31 July, New York City: Protest to defend al-Aqsa and stop HP

Monday, 31 July
4:30 pm
Best Buy
52 E. 14th St, NYC
Facebook: https://www.facebook.com/events/298512217279981/

The imposition of electronic security gates, and now cameras, at Al-Aqsa Mosque by Israeli occupation forces is a symbol and representation of the ongoing siege, strangulation and ethnic cleansing of Jerusalem under the false rubric of security that provides no security, peace or freedom from terror for Palestinians in Jerusalem while further emphasizing the denial of sovereignty and self-determination in the city.

Month after month, hundreds of Palestinians are seized in Jerusalem as monthly reports document the use of mass arrests against the population. Organizers in the city are subjected to ongoing attacks that attempt to strip their residency while families face ongoing land confiscation, home demolitions and settler attacks. Nevertheless, Jerusalem remains a center of resistance to occupation, apartheid and settler colonialism despite all of the “security” measures visited upon the Palestinian people for the purposes of repression.

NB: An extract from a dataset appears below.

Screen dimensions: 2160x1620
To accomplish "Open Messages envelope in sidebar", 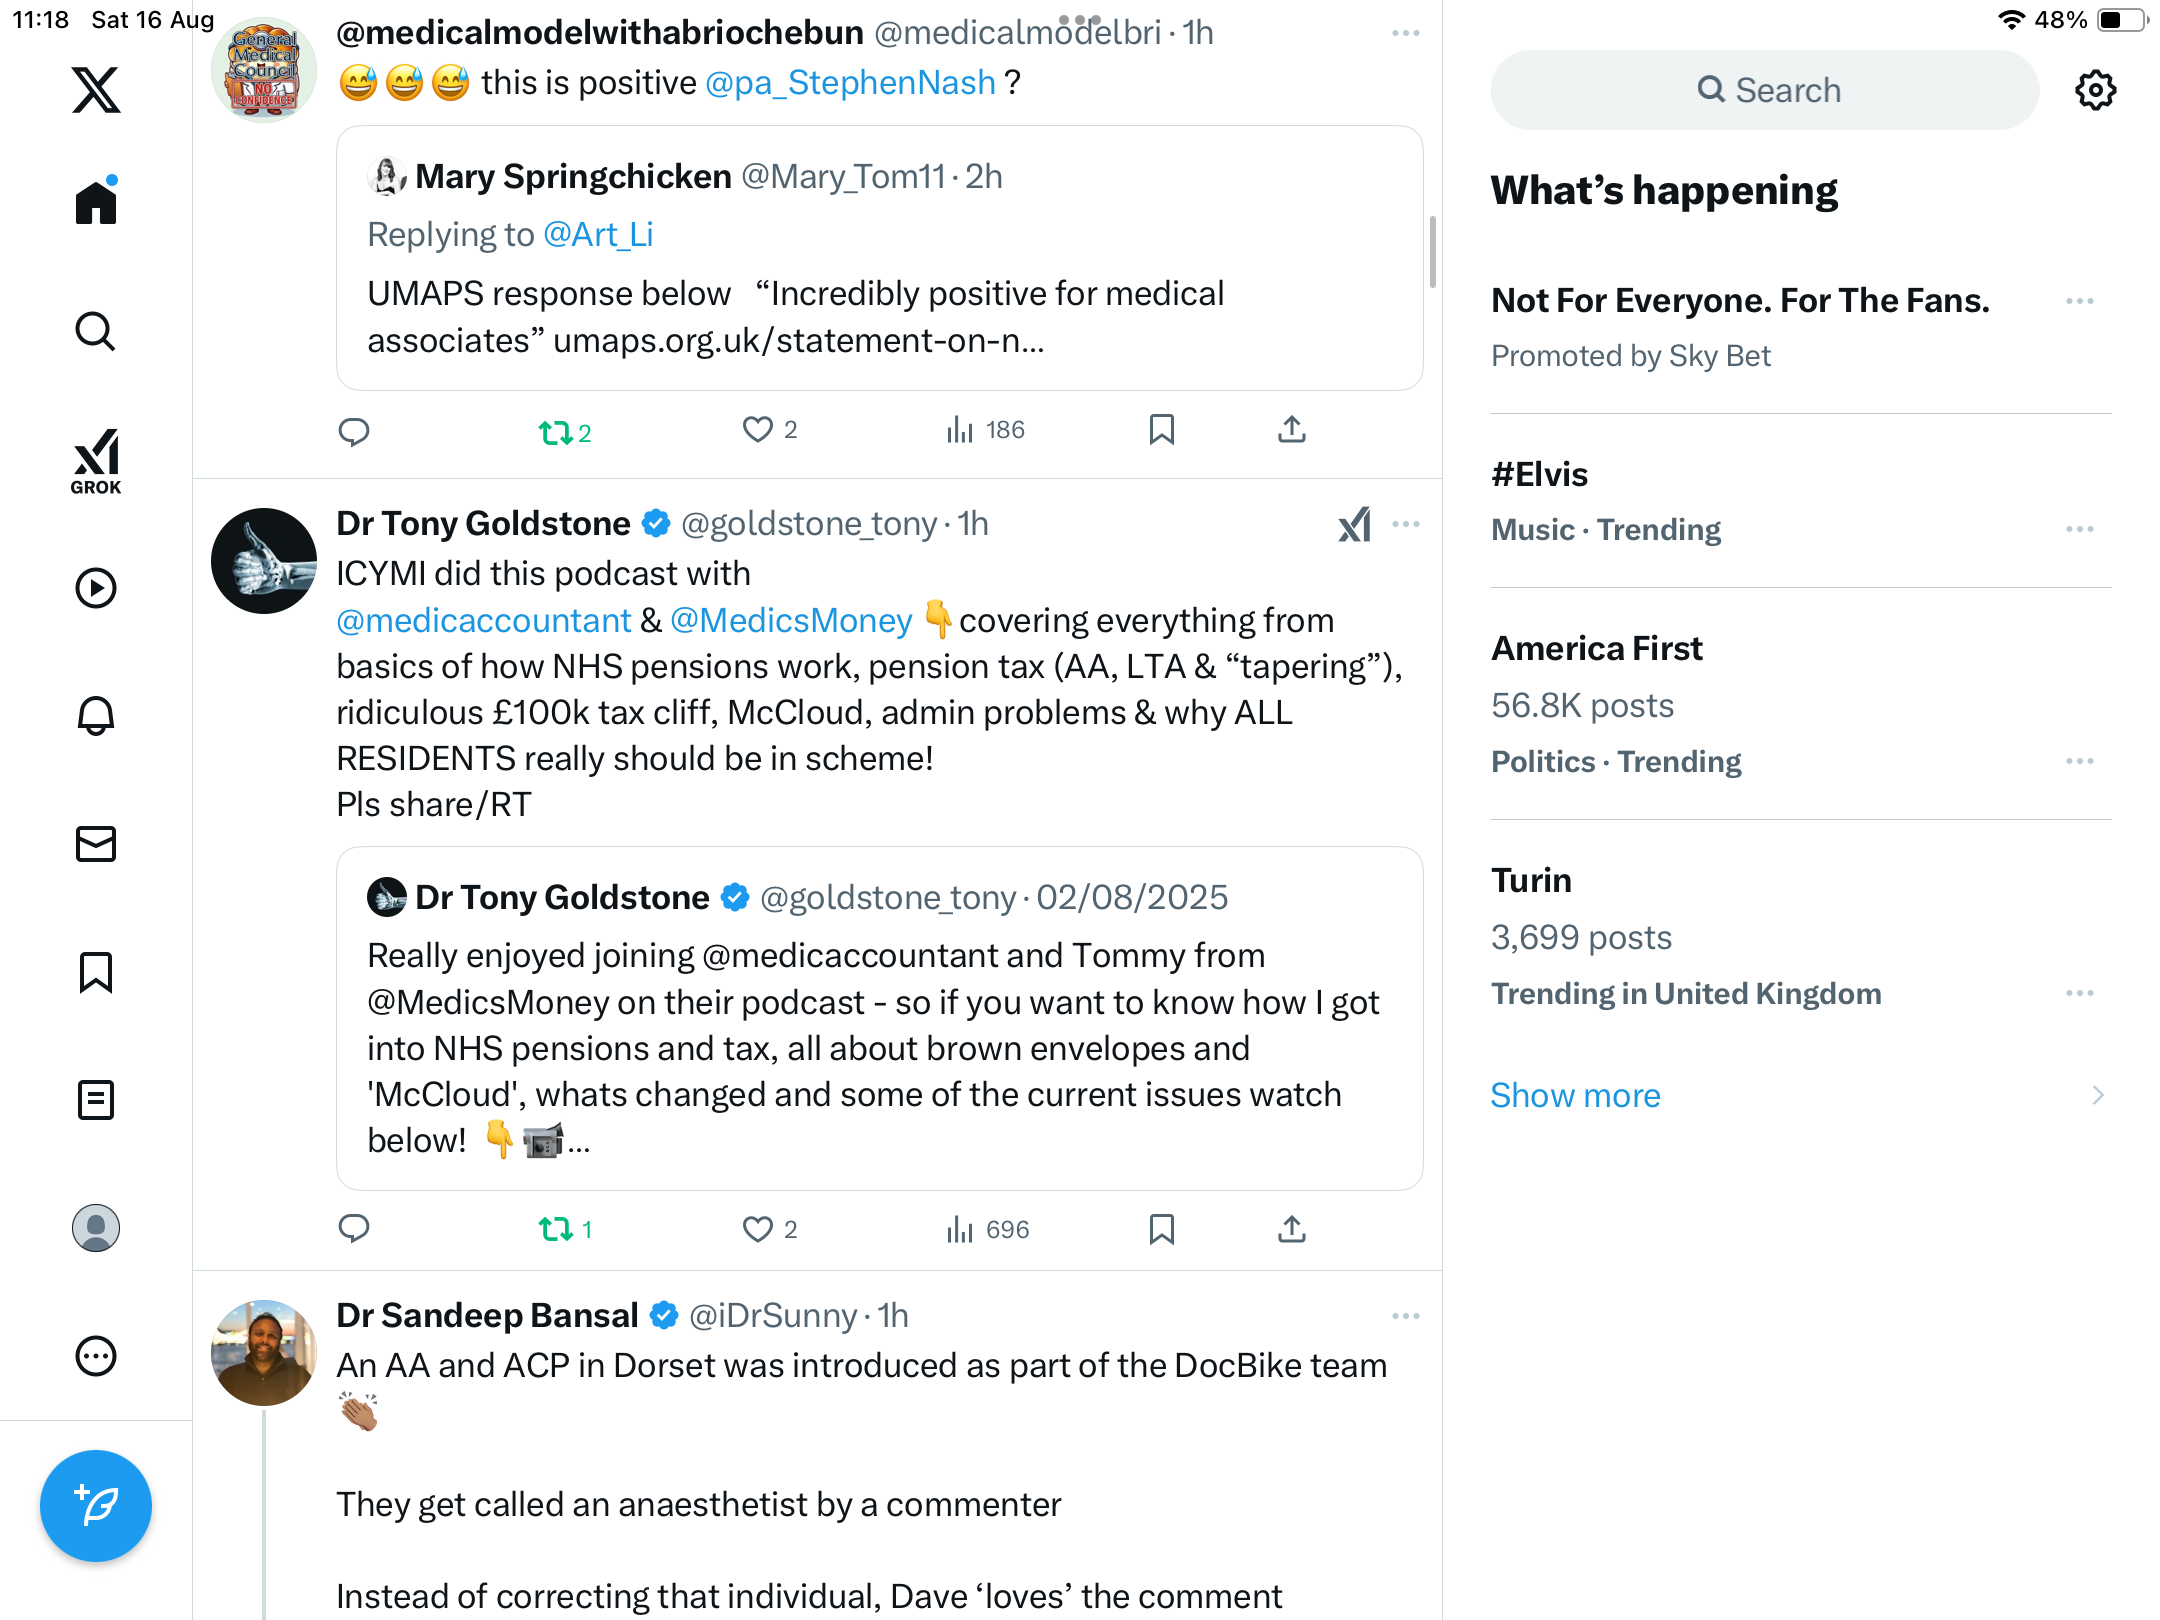I will point(96,844).
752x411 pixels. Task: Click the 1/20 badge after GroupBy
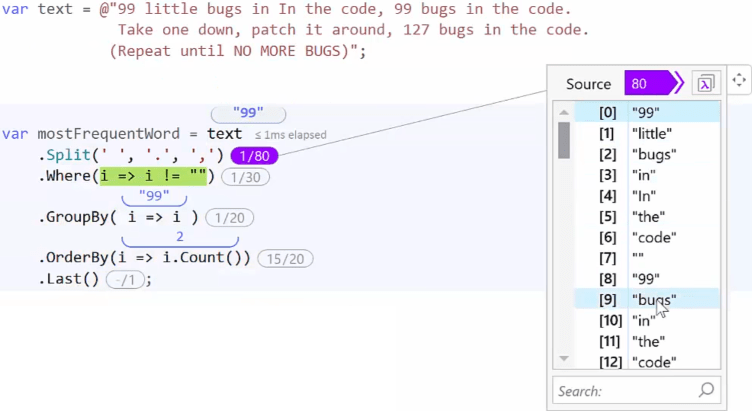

The attacks on Jerusalem have included Israeli firing on demonstrators, killing of Palestinian teens, arrests of Jerusalemite activists including bans on the use of social media, banning Jerusalem activists from Al-Aqsa and arrests of mosque employees. Indeed, two Jerusalemite teen girls, Tamara Abu Laban, 16, and Alaa Ruweidi, 16, were seized by occupation forces in night raids on Saturday, July 22 with allegations of “incitement” for posting about their city and struggle on social media.

Palestinian prisoners have emphasized the importance of the struggle in Jerusalem, as well as the centrality of the struggle of Palestinians to break the siege on Gaza as their electricity is cut to one hour a day and as their land becomes increasingly uninhabitable under ongoing Israeli siege with the full complicity of international powers.

Demand that Israel release 6,200 Palestinian political prisoners, including hundreds detained for defending al-Aqsa in recent weeks, and ends its attacks on Palestinians from occupied Jerusalem to besieged Gaza, and that Hewlett Packard companies end their contracts with Israeli prisons and detention centers, occupation and security forces, and checkpoints and settlements.

Help build a growing international campaign to boycott HP over the companies’ support for Israeli crimes.

Support the Palestinian people, the Palestinian prisoners, the Palestinian Resistance, and the liberation of Palestine, from the river to the sea.